● Entries provided:
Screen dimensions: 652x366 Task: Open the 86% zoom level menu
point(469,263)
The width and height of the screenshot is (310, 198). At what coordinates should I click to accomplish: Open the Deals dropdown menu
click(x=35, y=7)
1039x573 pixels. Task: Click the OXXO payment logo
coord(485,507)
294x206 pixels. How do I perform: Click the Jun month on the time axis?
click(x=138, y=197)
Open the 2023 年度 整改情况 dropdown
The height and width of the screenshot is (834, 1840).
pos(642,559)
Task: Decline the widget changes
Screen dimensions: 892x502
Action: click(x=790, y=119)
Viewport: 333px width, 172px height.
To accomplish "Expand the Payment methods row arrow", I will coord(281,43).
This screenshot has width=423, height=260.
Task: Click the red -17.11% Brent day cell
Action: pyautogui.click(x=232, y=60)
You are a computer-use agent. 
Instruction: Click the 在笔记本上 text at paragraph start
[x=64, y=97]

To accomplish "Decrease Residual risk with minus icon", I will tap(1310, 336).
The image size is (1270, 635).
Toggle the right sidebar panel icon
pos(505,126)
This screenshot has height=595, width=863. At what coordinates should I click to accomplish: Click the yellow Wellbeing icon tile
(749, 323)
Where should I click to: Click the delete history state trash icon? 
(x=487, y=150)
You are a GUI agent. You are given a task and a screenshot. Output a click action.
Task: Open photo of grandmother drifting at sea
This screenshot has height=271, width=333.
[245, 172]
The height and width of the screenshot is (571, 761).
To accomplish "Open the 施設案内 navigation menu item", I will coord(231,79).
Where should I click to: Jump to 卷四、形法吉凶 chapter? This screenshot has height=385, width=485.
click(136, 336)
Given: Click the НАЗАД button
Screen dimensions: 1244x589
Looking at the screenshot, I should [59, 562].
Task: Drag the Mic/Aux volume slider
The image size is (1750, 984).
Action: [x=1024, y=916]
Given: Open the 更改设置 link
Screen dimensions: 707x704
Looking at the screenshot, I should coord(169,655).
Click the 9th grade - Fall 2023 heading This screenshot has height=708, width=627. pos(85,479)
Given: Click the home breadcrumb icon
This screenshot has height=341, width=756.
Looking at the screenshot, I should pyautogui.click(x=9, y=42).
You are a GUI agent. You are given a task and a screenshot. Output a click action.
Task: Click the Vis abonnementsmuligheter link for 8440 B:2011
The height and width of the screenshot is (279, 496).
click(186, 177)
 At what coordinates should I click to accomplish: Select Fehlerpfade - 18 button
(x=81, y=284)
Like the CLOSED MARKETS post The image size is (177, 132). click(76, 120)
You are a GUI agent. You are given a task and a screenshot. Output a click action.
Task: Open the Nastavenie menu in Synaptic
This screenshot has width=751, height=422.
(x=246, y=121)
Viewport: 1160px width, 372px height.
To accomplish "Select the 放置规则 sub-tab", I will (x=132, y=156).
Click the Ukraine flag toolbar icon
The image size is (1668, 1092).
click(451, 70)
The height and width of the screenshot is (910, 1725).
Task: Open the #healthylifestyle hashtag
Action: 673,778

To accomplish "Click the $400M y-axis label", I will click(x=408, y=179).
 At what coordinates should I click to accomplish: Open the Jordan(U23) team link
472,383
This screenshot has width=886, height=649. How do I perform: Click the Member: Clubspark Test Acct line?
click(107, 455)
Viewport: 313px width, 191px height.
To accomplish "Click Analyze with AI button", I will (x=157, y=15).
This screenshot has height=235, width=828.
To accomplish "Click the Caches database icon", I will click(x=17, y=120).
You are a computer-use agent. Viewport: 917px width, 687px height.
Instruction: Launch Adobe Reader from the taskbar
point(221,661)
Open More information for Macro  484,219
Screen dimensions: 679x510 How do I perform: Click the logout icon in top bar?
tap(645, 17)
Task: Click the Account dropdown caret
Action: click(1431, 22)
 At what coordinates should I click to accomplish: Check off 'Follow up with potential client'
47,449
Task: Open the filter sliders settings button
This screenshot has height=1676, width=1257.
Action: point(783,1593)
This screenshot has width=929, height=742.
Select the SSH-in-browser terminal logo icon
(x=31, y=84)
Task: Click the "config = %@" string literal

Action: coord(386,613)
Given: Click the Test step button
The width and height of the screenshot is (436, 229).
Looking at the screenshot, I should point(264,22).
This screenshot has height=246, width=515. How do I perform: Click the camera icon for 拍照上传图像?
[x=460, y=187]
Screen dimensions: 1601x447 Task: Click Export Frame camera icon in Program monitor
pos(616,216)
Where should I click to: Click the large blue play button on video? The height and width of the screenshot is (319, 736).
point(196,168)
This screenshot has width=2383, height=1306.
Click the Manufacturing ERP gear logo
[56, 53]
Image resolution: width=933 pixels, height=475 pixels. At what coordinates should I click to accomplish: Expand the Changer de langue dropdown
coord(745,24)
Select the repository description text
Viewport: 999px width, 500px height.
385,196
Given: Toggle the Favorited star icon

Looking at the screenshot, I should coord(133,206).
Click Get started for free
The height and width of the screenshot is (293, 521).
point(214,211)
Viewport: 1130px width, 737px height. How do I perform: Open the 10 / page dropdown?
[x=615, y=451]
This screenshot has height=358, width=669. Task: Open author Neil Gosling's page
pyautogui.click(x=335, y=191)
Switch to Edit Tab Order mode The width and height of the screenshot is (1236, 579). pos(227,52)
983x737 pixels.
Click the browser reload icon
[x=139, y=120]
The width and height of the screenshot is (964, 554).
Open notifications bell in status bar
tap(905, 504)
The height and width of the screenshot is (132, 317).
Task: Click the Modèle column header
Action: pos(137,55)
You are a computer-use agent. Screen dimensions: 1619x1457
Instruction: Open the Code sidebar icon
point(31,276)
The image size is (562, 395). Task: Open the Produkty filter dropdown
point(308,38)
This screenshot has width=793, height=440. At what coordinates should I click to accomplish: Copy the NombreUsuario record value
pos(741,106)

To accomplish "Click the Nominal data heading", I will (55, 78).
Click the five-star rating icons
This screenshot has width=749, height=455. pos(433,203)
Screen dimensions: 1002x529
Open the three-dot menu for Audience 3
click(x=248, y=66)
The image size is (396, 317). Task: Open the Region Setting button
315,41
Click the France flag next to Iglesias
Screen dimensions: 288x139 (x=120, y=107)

● What you will do:
In the records, rename "camera icon" to "camera button" throughout the lines between the one containing "This screenshot has height=246, width=515." and the one containing "pos(616,216)", inclusive. Reproduce those lines with nothing else altered.

● Written solution:
This screenshot has height=246, width=515. How do I perform: Click the camera button for 拍照上传图像?
[x=460, y=187]
Screen dimensions: 1601x447 Task: Click Export Frame camera button in Program monitor
pos(616,216)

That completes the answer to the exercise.